Micro RNAs (miRNAs) are emerging as potential new biomarkers for TC. A number of studies suggest higher discriminatory accuracy for miRNAs (particularly miR-371a-3p) compared to conventional GCT markers in diagnosis, treatment monitoring, and predicting of residual or recurrent viable disease [64-71]. Furthermore, they may differentiate between GCT and other (stromal/non-germ cell originated) tumours [71]. However, before miRNAs can be considered for use in routine clinical practice, several issues including laboratory standardisation, availability of the test and, importantly, prognostic validation [70] need to be resolved.

5.4. Inguinal exploration and initial management

5.4.1. Orchidectomy

Orchidectomy including division of the spermatic cord at the internal inguinal ring represents the standard of care in patients with TC. Scrotal approach should be avoided when TC is suspected as it results in a higher local recurrence rate [72].

5.4.2. Testis-sparing surgery

Testis-sparing surgery is a valid treatment option in men with interstitial cell or benign testicular tumours and may prevent hypogonadism, lifelong testosterone supplementation and infertility in young men.

In men with TGCTs orchiectomy represents the standard of care as pathological studies describe multifocal and/or adjacent GCNIS in 20-30% of patients [73,74]. However, TSS when feasible, is indicated in synchronous bilateral tumours or in tumours in solitary testis [75]. Importantly, when indicated in this setting, besides enucleation of the testicular lesion, at least two additional testicular biopsies should be taken to exclude GCNIS [76].

Testis-sparing surgery can also be offered in cases of small or indeterminate testicular masses with negative tumour markers in the presence of a normal contralateral testis in order to avoid the over-treatment of potentially benign lesions and to preserve testicular function [75,77].

Patients should be informed that cancer can be present even in small (i.e., < 1 cm) masses [75,78,79], thus obtaining histology is mandatory.

In both settings, TSS should only be offered together with frozen section examination (FSE).
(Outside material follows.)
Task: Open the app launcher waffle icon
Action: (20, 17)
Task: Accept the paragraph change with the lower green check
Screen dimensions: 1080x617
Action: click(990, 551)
Frozen section examination has shown to be reliable and highly concordant with final histopathology, with a 99% and 96% of sensitivity and specificity respectively and 98% and 97% of PPV and NPV, respectively [77,80,81]. In cases of discordance between FSE and final pathology delayed orchiectomy might be needed.

Whether history of GCT or indeterminate small testicular lesion, patients should be made aware on the following issues regarding TSS practice: that limited data exists regarding oncological safety of TSS; that local recurrence rates have been reported (overall 0-26.9%), when TC is present in the specimen [75,79,82] and that TSS has implications for ongoing surveillance of the testis. Similarly, patients should be informed about the role and impact of adjuvant radiotherapy when GCNIS is present, on the potential infertility, the need for hormonal supplementation despite parenchyma preservation [75,79,83], and that possible discordance between FSE and final pathology may drive the need for a delayed orchidectomy.
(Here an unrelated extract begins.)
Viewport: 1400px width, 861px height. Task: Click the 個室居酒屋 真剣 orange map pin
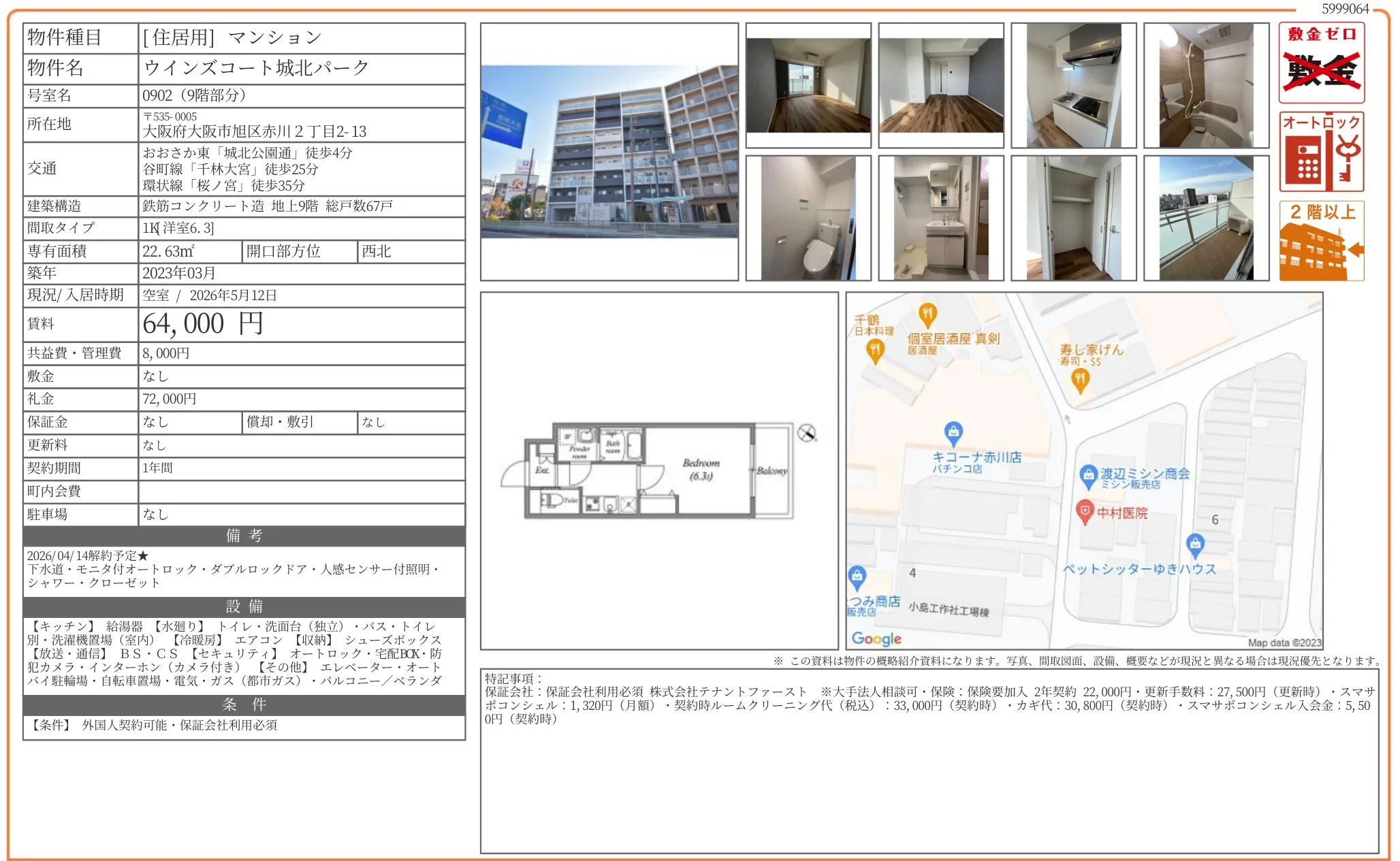pos(927,314)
5.4.3. Insertion of testicular prosthesis

Testicular prosthesis should be offered to all patients receiving unilateral or bilateral orchidectomy [83]. The prosthesis can be inserted at orchidectomy or subsequently without adverse consequences, including infection [84].

5.4.4. Contralateral biopsy

Contralateral biopsy has been advocated to exclude the presence of GCNIS [85]. Whilst routine policy in some countries [86], the low incidence of GCNIS and metachronous contralateral testicular tumours (up to 9% and approximately 2.5%, respectively) [87,88], the morbidity of GCNIS treatment (see section 7.1.1), and the fact that most metachronous tumours are low stage at presentation, makes it controversial to recommend routine contralateral biopsy in all patients [89,90]. Nevertheless, the risks and benefits of biopsy of the contralateral testis should be discussed with TC patients at high risk for contralateral GCNIS, i.e., testicular volume < 12 mL, and/or a history of cryptorchidism. Contralateral biopsy is not necessary in patients older than 40 years without risk factors [76,91,92]. Patients should be informed that a subsequent TGCT may arise despite a negative biopsy [93]. When indicated, a two-site surgical testicular biopsy is the technical procedure recommended [76].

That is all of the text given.